Seminar by Matteo Bonvini

Monday, December 12, 2022 1:00 pm - 1:00 pm EST (GMT -05:00)

Please Note: This seminar will be given in person.

Department Seminar

Matteo Bonvini
Carnegie Mellon University

Room: M3 3127

Optimal Subgroup Identification

Quantifying treatment effect heterogeneity is a crucial task in many areas of causal inference, e.g. optimal treatment allocation and estimation of subgroup effects. We study the problem of estimating the level sets of the conditional average treatment effect (CATE), identified under the no-unmeasured-confounders assumption. Given a user-specified threshold, the goal is to estimate the set of all units for whom the treatment effect exceeds that threshold. For example, if the cutoff is zero, the estimand is the set of all units who would benefit from receiving treatment. Assigning treatment just to this set represents the optimal treatment rule that maximises the mean population outcome. Similarly, cutoffs greater than zero represent optimal rules under resource constraints. Larger cutoffs can also be used for anomaly detection, i.e., finding which subjects are most affected by treatments. Being able to accurately estimate CATE level sets is therefore of great practical relevance.
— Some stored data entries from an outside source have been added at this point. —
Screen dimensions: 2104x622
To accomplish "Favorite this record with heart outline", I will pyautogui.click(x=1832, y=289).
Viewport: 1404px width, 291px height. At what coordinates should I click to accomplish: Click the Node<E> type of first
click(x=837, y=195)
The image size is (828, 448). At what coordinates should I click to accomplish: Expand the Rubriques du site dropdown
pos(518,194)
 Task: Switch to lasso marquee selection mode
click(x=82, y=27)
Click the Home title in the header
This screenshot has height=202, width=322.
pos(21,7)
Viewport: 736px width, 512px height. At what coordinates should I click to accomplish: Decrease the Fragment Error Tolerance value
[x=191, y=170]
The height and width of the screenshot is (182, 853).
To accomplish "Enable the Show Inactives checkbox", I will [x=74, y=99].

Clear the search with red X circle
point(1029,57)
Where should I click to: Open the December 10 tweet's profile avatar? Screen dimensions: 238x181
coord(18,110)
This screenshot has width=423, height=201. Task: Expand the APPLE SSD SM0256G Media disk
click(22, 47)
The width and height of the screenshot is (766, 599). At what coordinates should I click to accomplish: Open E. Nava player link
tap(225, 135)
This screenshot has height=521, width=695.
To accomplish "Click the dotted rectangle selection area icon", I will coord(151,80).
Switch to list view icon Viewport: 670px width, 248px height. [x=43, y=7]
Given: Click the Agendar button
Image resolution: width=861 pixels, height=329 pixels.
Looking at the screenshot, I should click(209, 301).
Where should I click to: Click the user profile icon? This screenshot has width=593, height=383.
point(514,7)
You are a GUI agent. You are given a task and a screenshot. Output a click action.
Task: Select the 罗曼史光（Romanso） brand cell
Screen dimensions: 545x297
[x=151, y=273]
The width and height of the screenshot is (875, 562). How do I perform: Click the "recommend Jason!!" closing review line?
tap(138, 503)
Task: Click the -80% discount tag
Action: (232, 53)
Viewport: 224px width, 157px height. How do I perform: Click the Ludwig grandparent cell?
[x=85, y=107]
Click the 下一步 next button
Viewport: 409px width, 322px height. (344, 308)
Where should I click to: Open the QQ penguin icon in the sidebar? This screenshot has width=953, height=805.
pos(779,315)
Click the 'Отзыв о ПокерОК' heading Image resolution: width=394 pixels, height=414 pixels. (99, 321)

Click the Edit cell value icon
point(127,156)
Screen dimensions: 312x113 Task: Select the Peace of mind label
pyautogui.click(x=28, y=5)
The level set estimator that we study follows the plug-in principle and consists of simply thresholding a good estimator of the CATE. While many CATE estimators have been recently proposed and analysed, how their properties relate to those of the corresponding level set estimators remains unclear. Our first goal is thus to fill this gap by deriving the asymptotic properties of level set estimators depending on which estimator of the CATE is used. Next, we identify a minimax optimal estimator in a model where the CATE, the propensity score and the outcome model are Holder-smooth of varying orders. We consider data generating processes that satisfy a margin condition governing the probability of observing units for whom the CATE is close to the threshold. We investigate the performance of the estimators in simulations and illustrate our methods on a dataset from REFLUX, a multi-center study that aimed to compare the effectiveness of surgery to treat Gastro-Oseophageal Reflux Disease.